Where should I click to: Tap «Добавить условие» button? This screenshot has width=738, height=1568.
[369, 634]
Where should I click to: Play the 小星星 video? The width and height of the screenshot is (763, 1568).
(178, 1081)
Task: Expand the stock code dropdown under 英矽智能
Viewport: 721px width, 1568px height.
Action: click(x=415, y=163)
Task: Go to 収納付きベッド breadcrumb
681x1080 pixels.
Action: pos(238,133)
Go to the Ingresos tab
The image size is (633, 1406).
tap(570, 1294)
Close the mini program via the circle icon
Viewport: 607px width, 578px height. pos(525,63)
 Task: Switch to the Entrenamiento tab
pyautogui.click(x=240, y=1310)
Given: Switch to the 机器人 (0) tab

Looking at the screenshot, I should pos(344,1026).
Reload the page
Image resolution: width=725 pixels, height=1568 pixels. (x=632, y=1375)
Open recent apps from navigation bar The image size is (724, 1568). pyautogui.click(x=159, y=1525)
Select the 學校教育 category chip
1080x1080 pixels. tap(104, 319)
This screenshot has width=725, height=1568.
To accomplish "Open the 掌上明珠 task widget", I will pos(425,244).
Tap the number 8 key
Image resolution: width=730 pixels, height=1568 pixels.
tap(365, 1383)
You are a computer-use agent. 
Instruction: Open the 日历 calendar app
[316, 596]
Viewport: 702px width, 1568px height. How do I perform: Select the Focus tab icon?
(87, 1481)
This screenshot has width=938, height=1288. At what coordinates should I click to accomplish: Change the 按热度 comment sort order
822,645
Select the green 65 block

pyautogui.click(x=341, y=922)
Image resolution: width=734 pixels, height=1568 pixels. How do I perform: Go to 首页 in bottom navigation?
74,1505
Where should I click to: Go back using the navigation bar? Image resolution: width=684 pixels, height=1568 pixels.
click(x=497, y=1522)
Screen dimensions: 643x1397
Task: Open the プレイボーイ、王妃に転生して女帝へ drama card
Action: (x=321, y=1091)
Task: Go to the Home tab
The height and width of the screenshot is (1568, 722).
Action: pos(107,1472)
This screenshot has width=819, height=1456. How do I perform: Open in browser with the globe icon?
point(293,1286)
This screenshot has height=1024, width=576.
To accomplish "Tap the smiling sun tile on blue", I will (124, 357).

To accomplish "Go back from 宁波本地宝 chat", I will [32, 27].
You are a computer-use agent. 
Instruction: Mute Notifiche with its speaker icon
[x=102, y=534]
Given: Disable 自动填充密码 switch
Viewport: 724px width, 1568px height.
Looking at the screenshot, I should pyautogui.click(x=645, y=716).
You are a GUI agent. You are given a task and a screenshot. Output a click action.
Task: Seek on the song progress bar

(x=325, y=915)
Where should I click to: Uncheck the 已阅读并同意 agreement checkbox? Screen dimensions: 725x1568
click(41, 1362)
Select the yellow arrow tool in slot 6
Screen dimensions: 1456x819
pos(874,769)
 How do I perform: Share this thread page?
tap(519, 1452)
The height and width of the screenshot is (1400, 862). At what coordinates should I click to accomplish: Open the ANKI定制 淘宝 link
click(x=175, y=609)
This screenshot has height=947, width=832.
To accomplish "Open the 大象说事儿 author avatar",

→ **Given request**
Return every line of the rows above that contains the string "dimensions".

→ **Solution to the exercise**
Screen dimensions: 643x1397
Where should I click to: Uncheck the 已阅读并同意 agreement checkbox? Screen dimensions: 725x1568
Screen dimensions: 1456x819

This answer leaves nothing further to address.